С чего бы, черт побери, ей нервничать?
Но не успел Джозеф спросить, как Сидони заговорила:
– Пожалуйста, разденься и ляг на кровать.
Настороженность натянула каждый его мускул. Почему просьба, которая едва ли вызовет протест с его стороны, заставляет ее так дергаться? Он сохранял нейтральный тон. Что бы там ни было, понял он, это важно. Ему нельзя терять голову.
– Давай я сначала завяжу тебе глаза.
Ее подбородок напрягся.
– Нет.
Похоже, она в конце концов взбунтовалась. Странно, что это не произошло раньше. Он гадал, почему не настаивает на своем, как настаивал всякий раз, когда она возражала против повязки. Возможно, потому, что кожу покалывало от возбуждения при мысли о том, чтобы на время позволить ей главенствовать в их последнюю ночь. А быть может, потому, что она доверялась ему так много раз, что хотя бы раз он должен ответить ей тем же. Живот скрутило, когда он представил, что занимается с ней любовью лицом к лицу, без помех, но заглушил сомнения.

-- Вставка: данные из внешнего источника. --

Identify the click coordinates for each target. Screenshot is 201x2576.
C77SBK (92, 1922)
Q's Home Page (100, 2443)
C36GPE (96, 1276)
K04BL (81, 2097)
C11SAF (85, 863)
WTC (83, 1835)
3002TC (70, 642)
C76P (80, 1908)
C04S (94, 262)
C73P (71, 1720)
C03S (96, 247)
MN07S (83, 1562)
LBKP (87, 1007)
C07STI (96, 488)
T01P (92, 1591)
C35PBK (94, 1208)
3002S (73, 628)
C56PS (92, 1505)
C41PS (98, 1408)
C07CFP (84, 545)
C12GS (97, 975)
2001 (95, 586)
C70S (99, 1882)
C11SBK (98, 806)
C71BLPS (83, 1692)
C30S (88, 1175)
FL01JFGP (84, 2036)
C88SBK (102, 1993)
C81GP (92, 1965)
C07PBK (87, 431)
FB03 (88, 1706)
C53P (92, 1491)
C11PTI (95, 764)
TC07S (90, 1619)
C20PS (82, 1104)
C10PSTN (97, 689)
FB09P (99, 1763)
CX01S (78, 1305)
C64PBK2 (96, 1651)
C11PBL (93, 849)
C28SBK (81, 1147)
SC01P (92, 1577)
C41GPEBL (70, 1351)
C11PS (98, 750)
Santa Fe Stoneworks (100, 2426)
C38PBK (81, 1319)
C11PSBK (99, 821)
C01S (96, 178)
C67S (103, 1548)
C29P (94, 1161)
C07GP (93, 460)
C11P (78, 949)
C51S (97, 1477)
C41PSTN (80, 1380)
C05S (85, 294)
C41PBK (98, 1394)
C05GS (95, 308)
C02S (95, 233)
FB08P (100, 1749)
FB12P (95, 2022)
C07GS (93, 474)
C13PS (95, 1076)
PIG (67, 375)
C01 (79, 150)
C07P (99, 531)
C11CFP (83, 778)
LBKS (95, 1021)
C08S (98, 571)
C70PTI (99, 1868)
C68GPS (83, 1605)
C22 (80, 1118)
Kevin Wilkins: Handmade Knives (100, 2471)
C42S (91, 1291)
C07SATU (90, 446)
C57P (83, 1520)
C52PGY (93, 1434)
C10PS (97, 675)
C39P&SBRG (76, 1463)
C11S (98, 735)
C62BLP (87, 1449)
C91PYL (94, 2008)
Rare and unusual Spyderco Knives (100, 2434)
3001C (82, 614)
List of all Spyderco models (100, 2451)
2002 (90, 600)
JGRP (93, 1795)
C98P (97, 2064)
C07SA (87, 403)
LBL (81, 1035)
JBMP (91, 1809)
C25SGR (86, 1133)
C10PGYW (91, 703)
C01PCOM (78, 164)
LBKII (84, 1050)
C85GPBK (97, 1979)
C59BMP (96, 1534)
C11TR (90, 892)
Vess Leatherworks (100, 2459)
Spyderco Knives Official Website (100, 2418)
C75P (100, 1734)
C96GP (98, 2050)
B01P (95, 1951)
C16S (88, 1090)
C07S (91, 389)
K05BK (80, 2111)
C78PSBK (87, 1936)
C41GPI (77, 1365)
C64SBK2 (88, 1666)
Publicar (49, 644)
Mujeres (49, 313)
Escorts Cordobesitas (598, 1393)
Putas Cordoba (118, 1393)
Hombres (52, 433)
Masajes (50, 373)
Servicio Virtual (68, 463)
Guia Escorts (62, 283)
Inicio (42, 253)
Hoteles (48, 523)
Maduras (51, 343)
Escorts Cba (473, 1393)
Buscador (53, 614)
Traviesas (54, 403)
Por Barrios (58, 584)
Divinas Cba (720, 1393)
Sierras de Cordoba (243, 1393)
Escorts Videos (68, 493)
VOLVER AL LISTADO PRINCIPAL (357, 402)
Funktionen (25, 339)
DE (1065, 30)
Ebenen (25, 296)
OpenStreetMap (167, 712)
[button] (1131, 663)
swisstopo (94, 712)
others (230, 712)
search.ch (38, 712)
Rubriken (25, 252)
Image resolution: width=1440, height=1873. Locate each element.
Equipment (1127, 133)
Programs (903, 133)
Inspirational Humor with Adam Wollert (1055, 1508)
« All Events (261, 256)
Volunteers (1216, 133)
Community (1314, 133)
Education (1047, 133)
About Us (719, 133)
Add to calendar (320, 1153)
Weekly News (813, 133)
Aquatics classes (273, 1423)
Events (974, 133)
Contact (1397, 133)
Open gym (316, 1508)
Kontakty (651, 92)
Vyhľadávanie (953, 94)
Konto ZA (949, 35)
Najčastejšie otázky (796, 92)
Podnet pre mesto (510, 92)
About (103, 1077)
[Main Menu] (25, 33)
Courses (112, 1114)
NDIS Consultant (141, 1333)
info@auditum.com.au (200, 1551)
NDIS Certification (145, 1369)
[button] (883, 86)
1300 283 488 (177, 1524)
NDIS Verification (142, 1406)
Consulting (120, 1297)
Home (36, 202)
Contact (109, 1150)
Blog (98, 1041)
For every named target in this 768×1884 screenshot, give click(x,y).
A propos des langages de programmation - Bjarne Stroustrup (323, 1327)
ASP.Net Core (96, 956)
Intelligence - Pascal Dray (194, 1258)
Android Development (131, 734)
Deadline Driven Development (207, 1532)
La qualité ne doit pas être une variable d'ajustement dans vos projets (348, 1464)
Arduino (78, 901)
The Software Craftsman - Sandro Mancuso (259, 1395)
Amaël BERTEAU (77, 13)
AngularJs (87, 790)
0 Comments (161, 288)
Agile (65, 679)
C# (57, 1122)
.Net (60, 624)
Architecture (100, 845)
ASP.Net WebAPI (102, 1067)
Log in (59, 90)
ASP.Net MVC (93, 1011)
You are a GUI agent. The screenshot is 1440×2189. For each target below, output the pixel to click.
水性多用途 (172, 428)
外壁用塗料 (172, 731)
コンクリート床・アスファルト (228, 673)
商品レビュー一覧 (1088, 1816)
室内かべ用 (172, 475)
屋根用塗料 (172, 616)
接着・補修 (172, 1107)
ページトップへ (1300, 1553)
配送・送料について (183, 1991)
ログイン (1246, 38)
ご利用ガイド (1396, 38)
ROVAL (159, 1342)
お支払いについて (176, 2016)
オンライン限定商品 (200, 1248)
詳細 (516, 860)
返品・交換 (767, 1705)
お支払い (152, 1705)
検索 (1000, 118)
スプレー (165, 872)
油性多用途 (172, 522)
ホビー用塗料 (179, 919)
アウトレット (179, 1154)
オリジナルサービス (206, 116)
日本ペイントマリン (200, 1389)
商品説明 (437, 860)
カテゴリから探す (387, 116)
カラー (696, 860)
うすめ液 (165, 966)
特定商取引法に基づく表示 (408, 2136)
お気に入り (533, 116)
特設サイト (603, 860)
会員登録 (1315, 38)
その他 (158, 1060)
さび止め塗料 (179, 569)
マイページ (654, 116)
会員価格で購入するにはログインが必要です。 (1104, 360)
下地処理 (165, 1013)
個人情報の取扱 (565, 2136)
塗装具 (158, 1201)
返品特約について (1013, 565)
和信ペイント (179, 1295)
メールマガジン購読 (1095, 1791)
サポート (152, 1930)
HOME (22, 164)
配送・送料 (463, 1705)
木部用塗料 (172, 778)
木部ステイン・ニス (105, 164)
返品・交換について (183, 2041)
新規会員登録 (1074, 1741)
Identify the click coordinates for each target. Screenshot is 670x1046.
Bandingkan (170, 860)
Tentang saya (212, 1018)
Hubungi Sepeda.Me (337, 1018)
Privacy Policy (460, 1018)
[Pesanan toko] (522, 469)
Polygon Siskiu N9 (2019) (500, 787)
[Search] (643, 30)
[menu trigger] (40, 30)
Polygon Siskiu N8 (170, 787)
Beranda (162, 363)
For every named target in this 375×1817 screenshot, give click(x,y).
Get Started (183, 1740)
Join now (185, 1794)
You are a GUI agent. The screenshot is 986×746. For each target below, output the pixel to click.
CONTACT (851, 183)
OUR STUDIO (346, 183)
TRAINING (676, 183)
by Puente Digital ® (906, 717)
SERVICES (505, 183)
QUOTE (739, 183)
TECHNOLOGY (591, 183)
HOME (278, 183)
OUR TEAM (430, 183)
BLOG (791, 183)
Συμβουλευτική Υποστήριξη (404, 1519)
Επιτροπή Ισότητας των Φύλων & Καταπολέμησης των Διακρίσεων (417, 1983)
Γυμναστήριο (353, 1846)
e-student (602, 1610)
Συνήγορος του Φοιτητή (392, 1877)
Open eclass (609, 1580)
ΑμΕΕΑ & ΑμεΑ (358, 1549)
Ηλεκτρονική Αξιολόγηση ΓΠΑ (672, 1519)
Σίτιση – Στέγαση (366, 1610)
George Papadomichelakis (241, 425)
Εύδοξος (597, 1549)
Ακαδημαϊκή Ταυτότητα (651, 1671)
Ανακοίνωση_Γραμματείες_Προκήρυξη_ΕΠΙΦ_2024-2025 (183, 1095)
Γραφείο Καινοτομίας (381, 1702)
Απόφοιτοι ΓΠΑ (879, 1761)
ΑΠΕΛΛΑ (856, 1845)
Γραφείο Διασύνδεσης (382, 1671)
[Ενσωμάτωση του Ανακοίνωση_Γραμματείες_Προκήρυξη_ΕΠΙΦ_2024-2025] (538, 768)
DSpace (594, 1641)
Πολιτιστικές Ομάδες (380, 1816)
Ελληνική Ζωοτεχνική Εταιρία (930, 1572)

Будь то любая другая женщина, не Сидони, он настоял бы на своем. Но с Сидони готов пойти на уступки. Впрочем, слишком далеко зайти он ей не позволит.
– Ну, как хочешь.
Не отводя от нее взгляда, Джозеф бросил рубашку на пол. Сидони судорожно вдохнула и как зачарованная смотрела, как он снимает бриджи.
– Бог мой, ты такой большой!
Ее нескрываемое восхищение рассмешило его.
– А ты знаешь, что сказать, tesoro.
Она покраснела, но глаз не отвела. От ее смелости по его телу начал растекаться жар.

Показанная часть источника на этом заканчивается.